"As the most recent set of regulatory measures are more effectively enforced, there emerges the high probability that contracted sales value (a combination of sales volumes and prices) for the Moody's rated portfolio will drop 15-20% Y-o-Y in 2011 with respect to current projects," says Kaven Tsang, a Moody's assistant vice president and analyst.
"This scenario is manageable for most of our rated developers," says Tsang, adding "Thus, the stable outlook for the sector remains appropriate, assuming the absence of any further drastic regulatory measures, and which we think unlikely at present."
Tsang was speaking on the release of Moody's latest outlook on the Chinese property sector. The report -- which he co-authored with Peter Choy, a Moody's senior vice president -- looks at the latest trends in the sector, including regulatory measures to cool the market, the financial fundamentals of the developers, the results of stress testing, and the financial health of home owners and investors.

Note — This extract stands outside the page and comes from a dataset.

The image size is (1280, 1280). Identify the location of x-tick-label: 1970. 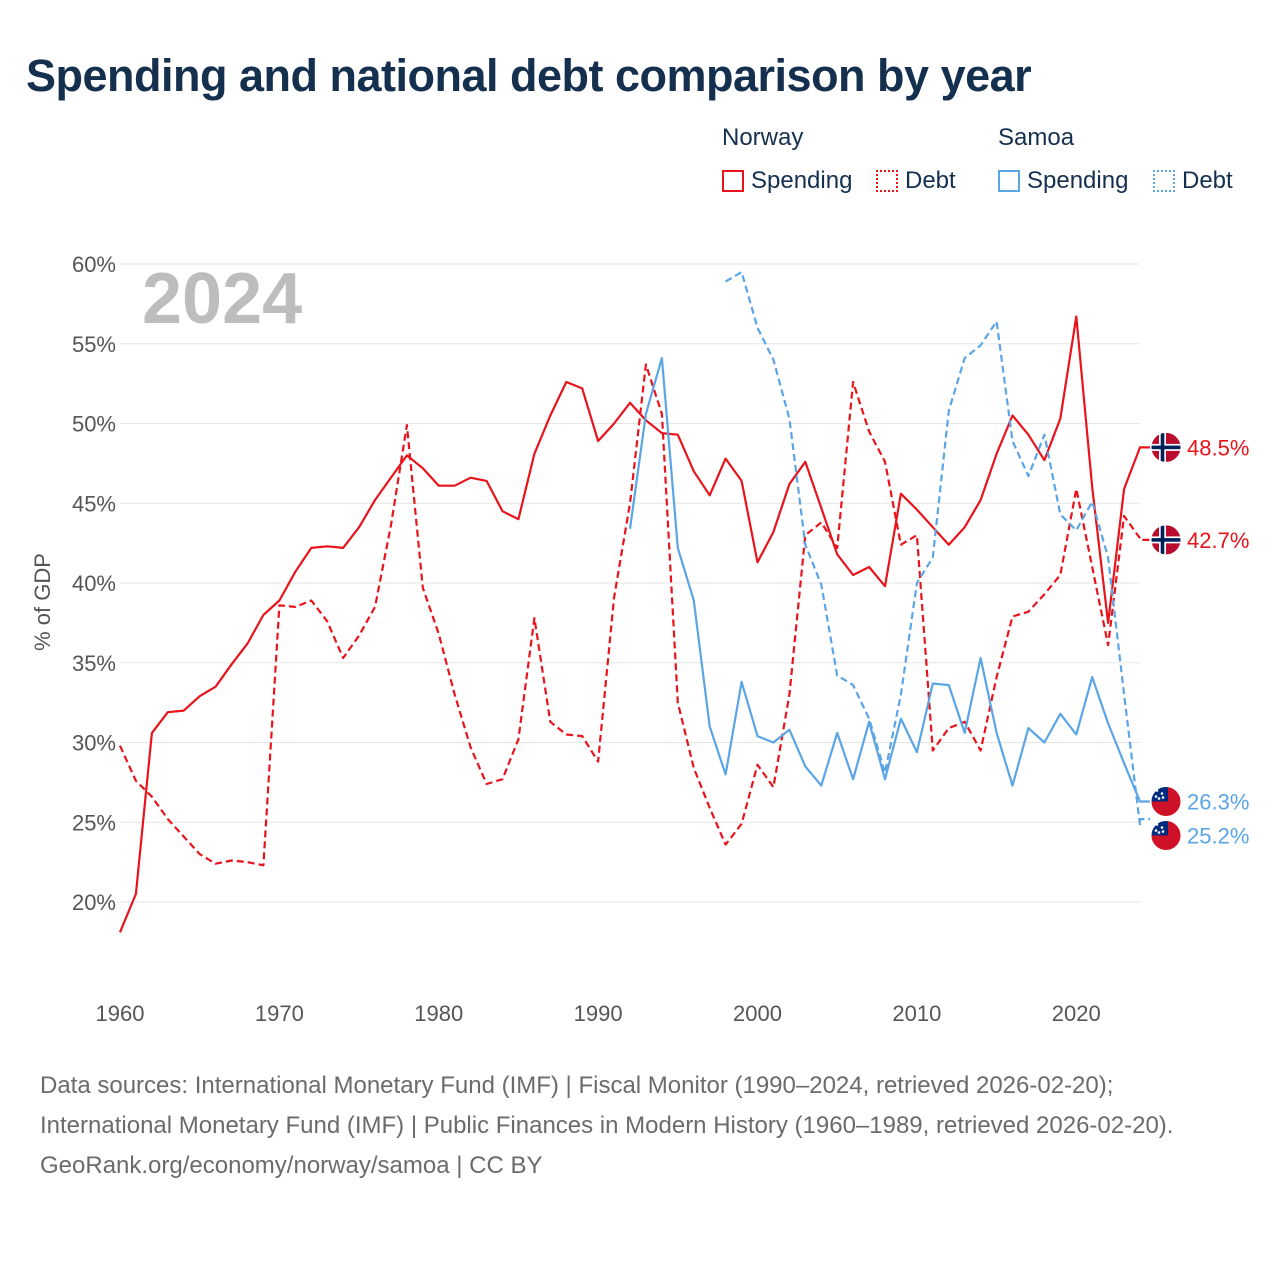
(280, 1014).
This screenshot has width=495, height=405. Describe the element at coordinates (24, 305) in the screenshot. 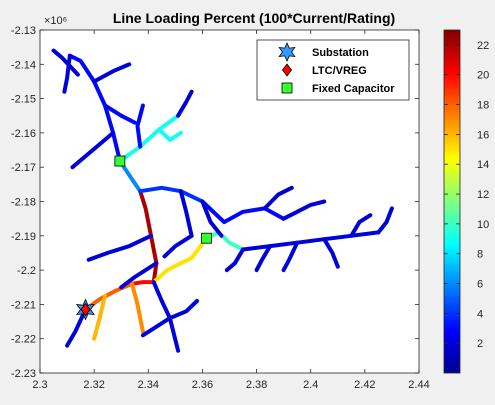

Moody's rates a total of 23 Chinese property developers and their ratings range between Baa2 and Caa1. A total of 15 (65%) show a stable or positive outlook, while the 8 with a negative outlook are challenged either by high debt leverage profiles, aggressive expansion, or weak sales execution.
A stress test of the liquidity positions of the rated developers [excluding China Properties, rated Caa1/Negative] -- in which debt maturing in 12 months is not refinanced -- shows Hopson Development Holdings Limited (B1/Stable), Glorious Property Holdings Limited (B1/Negative) and SRE Group Limited (B2/Negative) as more vulnerable than their peers.

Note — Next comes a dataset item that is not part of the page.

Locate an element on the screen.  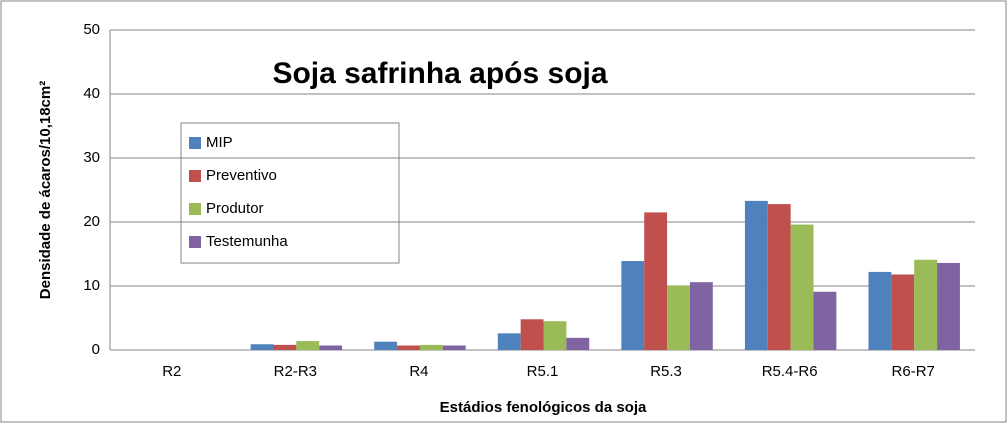
y-tick-label: 40 is located at coordinates (92, 94).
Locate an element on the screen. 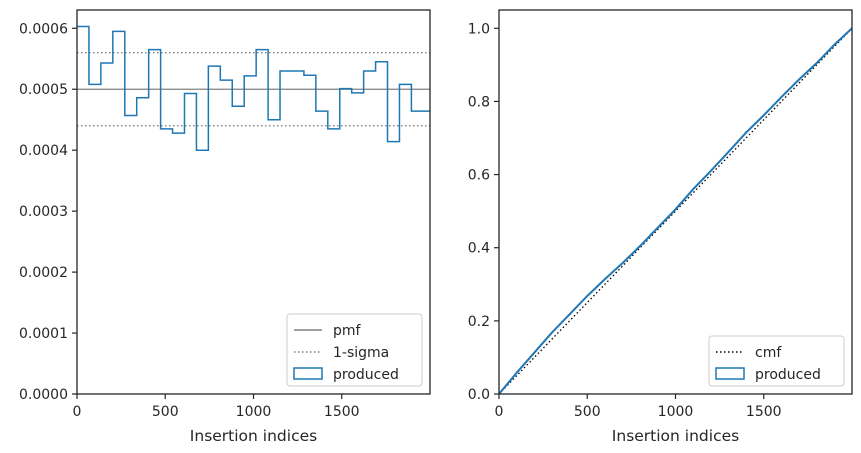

"While there has been some asset inflation after 18 months of price growth, only moderate downward price corrections are highly likely in 2011. But, investors and developers still have on hand the financial means required to respond to near-term corrections of such a degree," says Peter Choy, a Moody's senior vice president who co-authors the report.
"The Chinese government has been preoccupied with taming the price surge evident since 2H09, and which has been fueled by excess liquidity from its stimulus program, reduced supply -- due to austerity actions in late 20072008 -- and the lack of viable alternative channels for savings," says Choy.
"For now, we expect only a moderate correction in the next 12 months. The improved liquidity positions of developers -- resulting from robust sales over the last year -- and the low debt leverage of buyers reduce the risk of any panic selling, therefore helping avoid any drastic correction," says Choy.